Navidades con tu familia en Estados Unidos
Como todas las Navidades, muchas familias se reúnen para pasarlas juntos, en ocasiones teniendo que viajar a otros países para poder verse. Estados Unidos es un destino bastante asiduo en visitas de viajeros procedente de España, y un destino a la vez muy atractivo, interesante y divertido donde pasar las Navidades llenas de decoración en cada esquina y vivienda.
Pero como todo viaje, y en especial viajando a un país como Estados Unidos, con un nivel alto de seguridad y control de fronteras, es muy importante asegurarse de tener todo lo necesario para el viaje en cuanto a documentación. Un mínimo error y todos nuestros planes navideños se pueden ir al traste.

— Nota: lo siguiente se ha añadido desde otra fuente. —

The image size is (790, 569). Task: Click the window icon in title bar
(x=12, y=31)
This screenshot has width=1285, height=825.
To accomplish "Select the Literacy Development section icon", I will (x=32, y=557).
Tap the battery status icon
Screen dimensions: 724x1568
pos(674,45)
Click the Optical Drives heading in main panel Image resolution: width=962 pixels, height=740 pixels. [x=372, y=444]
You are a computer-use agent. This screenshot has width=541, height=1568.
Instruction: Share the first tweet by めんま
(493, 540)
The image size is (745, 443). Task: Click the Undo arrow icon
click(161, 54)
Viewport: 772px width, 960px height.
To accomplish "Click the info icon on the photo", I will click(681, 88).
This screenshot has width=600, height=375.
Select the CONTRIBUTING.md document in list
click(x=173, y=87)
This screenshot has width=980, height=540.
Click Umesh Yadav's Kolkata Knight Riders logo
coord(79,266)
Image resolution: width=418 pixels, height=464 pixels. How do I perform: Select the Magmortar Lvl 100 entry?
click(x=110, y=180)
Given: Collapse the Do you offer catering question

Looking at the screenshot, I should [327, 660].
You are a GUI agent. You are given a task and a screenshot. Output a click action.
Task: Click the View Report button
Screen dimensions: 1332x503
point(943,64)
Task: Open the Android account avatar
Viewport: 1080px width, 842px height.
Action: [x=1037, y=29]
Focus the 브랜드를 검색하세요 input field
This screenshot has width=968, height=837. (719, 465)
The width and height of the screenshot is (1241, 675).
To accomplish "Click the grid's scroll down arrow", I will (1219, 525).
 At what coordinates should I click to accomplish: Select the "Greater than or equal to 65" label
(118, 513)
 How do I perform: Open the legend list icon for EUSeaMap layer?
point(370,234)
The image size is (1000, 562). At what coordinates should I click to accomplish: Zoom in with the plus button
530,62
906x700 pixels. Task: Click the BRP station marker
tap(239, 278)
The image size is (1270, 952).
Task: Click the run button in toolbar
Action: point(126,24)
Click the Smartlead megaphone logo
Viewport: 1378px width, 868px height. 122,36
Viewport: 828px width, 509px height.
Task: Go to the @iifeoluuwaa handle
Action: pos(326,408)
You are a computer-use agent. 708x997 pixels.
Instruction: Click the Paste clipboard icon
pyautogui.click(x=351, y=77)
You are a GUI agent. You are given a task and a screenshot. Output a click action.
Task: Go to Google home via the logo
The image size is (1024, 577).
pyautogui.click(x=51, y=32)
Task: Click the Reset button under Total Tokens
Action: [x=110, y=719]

Si estas Navidades queremos estar con nuestra familia en Estados Unidos, tenemos que comprobar que nuestro pasaporte esté vigente. Si el pasaporte va a caducar en breve, es mejor sacar uno nuevo así evitamos posible deterioro por el uso durante el viaje. Una vez haya obtenido su nuevo pasaporte deberá presentar una nueva solicitud ESTA, aunque ya tuviera una aprobada con el otro pasaporte, ya que la numeración cambia y el formulario ESTA está asociado a la numeración.
Pero sobretodo, es muy importante, para viajar estas Navidades a visitar a su familia en los Estados Unidos que, antes de comprar los billetes de avión, obtenga su autorización de viaje ESTA. Sin esta autorización, no podrá embarcar en el aeropuerto de salida, ya que la comprobación la ejerce el personal de tierra de la línea aérea.
También es muy importante asegurarse de tener la autorización aprobada ANTES de la compra de los billetes de avión, ya que en caso de obtener status Viaje No Autorizado, tendrá que acercarse a la embajada a solicitar un visado, trámite para el que necesitará al menos 3 semanas para la gestión.
Con toda la documentación necesaria para pasar las Navidades con su familia en los Estados Unidos, pasaporte, formulario ESTA aprobado, y nuestros billetes de avión, en ese orden, nos aseguramos un éxito total en nuestras vacaciones sin sustos ni sobresaltos en el aeropuerto, ni a la llegada a los Estados Unidos, donde nuestra familia nos espera con los brazos abiertos al otro lado de la frontera.